### INSTRUCTIONS TO FOLLOW:
All of the entries are to be returned word for word.

DATA FOR THIS TASK START

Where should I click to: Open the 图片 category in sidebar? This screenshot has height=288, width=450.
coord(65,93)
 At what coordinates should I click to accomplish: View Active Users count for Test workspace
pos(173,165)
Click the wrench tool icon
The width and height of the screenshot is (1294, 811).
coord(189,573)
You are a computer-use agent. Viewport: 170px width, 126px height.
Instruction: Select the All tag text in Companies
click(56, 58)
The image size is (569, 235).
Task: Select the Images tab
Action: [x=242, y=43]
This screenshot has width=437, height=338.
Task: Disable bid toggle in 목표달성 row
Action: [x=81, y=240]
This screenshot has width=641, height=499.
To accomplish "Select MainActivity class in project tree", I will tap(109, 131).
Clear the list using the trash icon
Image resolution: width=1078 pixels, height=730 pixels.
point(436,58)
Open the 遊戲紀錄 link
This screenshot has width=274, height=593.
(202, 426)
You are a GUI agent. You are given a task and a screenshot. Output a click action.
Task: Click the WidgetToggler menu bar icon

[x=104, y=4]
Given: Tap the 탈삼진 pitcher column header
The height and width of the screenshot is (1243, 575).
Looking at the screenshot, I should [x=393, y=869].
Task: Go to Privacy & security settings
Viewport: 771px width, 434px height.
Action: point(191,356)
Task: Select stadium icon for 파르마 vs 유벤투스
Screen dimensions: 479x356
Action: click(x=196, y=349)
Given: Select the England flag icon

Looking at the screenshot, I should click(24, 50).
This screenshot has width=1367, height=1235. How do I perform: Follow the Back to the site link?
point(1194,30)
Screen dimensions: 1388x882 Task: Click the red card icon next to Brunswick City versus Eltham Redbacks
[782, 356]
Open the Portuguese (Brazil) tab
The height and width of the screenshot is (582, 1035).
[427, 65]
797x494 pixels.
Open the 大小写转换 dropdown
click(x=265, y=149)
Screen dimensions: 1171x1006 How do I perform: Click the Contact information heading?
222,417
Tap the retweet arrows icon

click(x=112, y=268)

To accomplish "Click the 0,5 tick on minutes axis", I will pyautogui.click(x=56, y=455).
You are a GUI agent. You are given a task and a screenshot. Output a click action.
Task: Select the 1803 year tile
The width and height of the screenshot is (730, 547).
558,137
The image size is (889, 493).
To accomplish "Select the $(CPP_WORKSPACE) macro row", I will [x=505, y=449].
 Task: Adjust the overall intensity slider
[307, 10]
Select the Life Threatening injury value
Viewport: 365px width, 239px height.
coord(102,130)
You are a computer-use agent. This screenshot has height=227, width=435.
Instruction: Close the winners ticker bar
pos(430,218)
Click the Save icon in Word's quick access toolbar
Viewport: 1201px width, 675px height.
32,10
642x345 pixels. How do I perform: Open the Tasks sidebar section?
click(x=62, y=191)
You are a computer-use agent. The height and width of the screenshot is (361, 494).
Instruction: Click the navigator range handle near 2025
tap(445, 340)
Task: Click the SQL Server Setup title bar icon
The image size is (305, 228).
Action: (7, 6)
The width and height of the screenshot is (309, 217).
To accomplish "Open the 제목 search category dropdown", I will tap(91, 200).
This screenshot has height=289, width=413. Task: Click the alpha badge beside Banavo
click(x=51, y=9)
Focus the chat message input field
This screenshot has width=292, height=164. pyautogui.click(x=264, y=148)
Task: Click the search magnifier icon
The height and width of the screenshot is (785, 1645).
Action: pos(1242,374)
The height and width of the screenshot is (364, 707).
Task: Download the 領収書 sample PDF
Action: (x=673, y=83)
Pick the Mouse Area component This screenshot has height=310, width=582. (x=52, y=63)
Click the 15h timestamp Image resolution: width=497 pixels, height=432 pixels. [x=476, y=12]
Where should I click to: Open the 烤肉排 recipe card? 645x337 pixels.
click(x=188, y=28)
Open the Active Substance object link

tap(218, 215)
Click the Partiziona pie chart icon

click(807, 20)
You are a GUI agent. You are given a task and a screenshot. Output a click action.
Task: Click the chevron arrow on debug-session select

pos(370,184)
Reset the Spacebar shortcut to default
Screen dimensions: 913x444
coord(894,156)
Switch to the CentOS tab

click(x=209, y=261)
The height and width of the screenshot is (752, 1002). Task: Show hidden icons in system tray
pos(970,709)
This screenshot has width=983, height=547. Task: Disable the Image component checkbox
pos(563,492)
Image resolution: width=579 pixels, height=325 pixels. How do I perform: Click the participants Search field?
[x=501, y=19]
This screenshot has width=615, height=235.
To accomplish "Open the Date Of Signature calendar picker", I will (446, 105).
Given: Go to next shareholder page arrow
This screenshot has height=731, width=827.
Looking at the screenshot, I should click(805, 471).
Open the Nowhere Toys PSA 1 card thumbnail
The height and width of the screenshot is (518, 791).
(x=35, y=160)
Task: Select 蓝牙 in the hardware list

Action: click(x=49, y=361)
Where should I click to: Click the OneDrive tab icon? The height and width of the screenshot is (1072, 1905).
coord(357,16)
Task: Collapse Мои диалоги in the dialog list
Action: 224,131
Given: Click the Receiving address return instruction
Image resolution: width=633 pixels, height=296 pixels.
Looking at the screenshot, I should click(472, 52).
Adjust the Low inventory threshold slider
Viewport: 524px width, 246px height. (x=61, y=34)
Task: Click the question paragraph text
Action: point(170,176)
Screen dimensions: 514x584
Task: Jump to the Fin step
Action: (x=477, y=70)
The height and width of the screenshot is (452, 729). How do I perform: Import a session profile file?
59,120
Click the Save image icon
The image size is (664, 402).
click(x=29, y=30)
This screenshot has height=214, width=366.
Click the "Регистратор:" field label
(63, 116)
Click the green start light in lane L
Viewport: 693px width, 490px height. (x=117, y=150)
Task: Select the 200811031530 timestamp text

DATA FOR THIS TASK END

### COMPLETED EXERCISE:
Where should I click to: Open the 图片 category in sidebar? This screenshot has height=288, width=450.
coord(65,93)
 At what coordinates should I click to accomplish: View Active Users count for Test workspace
pos(173,165)
Click the wrench tool icon
The width and height of the screenshot is (1294, 811).
coord(189,573)
You are a computer-use agent. Viewport: 170px width, 126px height.
Instruction: Select the All tag text in Companies
click(56, 58)
The image size is (569, 235).
Task: Select the Images tab
Action: [x=242, y=43]
This screenshot has width=437, height=338.
Task: Disable bid toggle in 목표달성 row
Action: [x=81, y=240]
This screenshot has width=641, height=499.
To accomplish "Select MainActivity class in project tree", I will tap(109, 131).
Clear the list using the trash icon
Image resolution: width=1078 pixels, height=730 pixels.
point(436,58)
Open the 遊戲紀錄 link
This screenshot has width=274, height=593.
(202, 426)
You are a GUI agent. You are given a task and a screenshot. Output a click action.
Task: Click the WidgetToggler menu bar icon

[x=104, y=4]
Given: Tap the 탈삼진 pitcher column header
The height and width of the screenshot is (1243, 575).
Looking at the screenshot, I should [x=393, y=869].
Task: Go to Privacy & security settings
Viewport: 771px width, 434px height.
Action: point(191,356)
Task: Select stadium icon for 파르마 vs 유벤투스
Screen dimensions: 479x356
Action: click(x=196, y=349)
Given: Select the England flag icon

Looking at the screenshot, I should click(24, 50).
This screenshot has width=1367, height=1235. How do I perform: Follow the Back to the site link?
point(1194,30)
Screen dimensions: 1388x882 Task: Click the red card icon next to Brunswick City versus Eltham Redbacks
[782, 356]
Open the Portuguese (Brazil) tab
The height and width of the screenshot is (582, 1035).
[427, 65]
797x494 pixels.
Open the 大小写转换 dropdown
click(x=265, y=149)
Screen dimensions: 1171x1006 How do I perform: Click the Contact information heading?
222,417
Tap the retweet arrows icon

click(x=112, y=268)

To accomplish "Click the 0,5 tick on minutes axis", I will pyautogui.click(x=56, y=455).
You are a GUI agent. You are given a task and a screenshot. Output a click action.
Task: Select the 1803 year tile
The width and height of the screenshot is (730, 547).
558,137
The image size is (889, 493).
To accomplish "Select the $(CPP_WORKSPACE) macro row", I will [x=505, y=449].
 Task: Adjust the overall intensity slider
[307, 10]
Select the Life Threatening injury value
Viewport: 365px width, 239px height.
coord(102,130)
You are a computer-use agent. This screenshot has height=227, width=435.
Instruction: Close the winners ticker bar
pos(430,218)
Click the Save icon in Word's quick access toolbar
Viewport: 1201px width, 675px height.
32,10
642x345 pixels. How do I perform: Open the Tasks sidebar section?
click(x=62, y=191)
You are a computer-use agent. The height and width of the screenshot is (361, 494).
Instruction: Click the navigator range handle near 2025
tap(445, 340)
Task: Click the SQL Server Setup title bar icon
The image size is (305, 228).
Action: (7, 6)
The width and height of the screenshot is (309, 217).
To accomplish "Open the 제목 search category dropdown", I will tap(91, 200).
This screenshot has height=289, width=413. Task: Click the alpha badge beside Banavo
click(x=51, y=9)
Focus the chat message input field
This screenshot has width=292, height=164. pyautogui.click(x=264, y=148)
Task: Click the search magnifier icon
The height and width of the screenshot is (785, 1645).
Action: pos(1242,374)
The height and width of the screenshot is (364, 707).
Task: Download the 領収書 sample PDF
Action: (x=673, y=83)
Pick the Mouse Area component This screenshot has height=310, width=582. (x=52, y=63)
Click the 15h timestamp Image resolution: width=497 pixels, height=432 pixels. [x=476, y=12]
Where should I click to: Open the 烤肉排 recipe card? 645x337 pixels.
click(x=188, y=28)
Open the Active Substance object link

tap(218, 215)
Click the Partiziona pie chart icon

click(807, 20)
You are a GUI agent. You are given a task and a screenshot. Output a click action.
Task: Click the chevron arrow on debug-session select

pos(370,184)
Reset the Spacebar shortcut to default
Screen dimensions: 913x444
coord(894,156)
Switch to the CentOS tab

click(x=209, y=261)
The height and width of the screenshot is (752, 1002). Task: Show hidden icons in system tray
pos(970,709)
This screenshot has width=983, height=547. Task: Disable the Image component checkbox
pos(563,492)
Image resolution: width=579 pixels, height=325 pixels. How do I perform: Click the participants Search field?
[x=501, y=19]
This screenshot has width=615, height=235.
To accomplish "Open the Date Of Signature calendar picker", I will (446, 105).
Given: Go to next shareholder page arrow
This screenshot has height=731, width=827.
Looking at the screenshot, I should click(805, 471).
Open the Nowhere Toys PSA 1 card thumbnail
The height and width of the screenshot is (518, 791).
(x=35, y=160)
Task: Select 蓝牙 in the hardware list

Action: click(x=49, y=361)
Where should I click to: Click the OneDrive tab icon? The height and width of the screenshot is (1072, 1905).
coord(357,16)
Task: Collapse Мои диалоги in the dialog list
Action: 224,131
Given: Click the Receiving address return instruction
Image resolution: width=633 pixels, height=296 pixels.
Looking at the screenshot, I should click(472, 52).
Adjust the Low inventory threshold slider
Viewport: 524px width, 246px height. (x=61, y=34)
Task: Click the question paragraph text
Action: point(170,176)
Screen dimensions: 514x584
Task: Jump to the Fin step
Action: (x=477, y=70)
The height and width of the screenshot is (452, 729). How do I perform: Import a session profile file?
59,120
Click the Save image icon
The image size is (664, 402).
click(x=29, y=30)
This screenshot has height=214, width=366.
Click the "Регистратор:" field label
(63, 116)
Click the green start light in lane L
Viewport: 693px width, 490px height. (x=117, y=150)
Task: Select the 200811031530 timestamp text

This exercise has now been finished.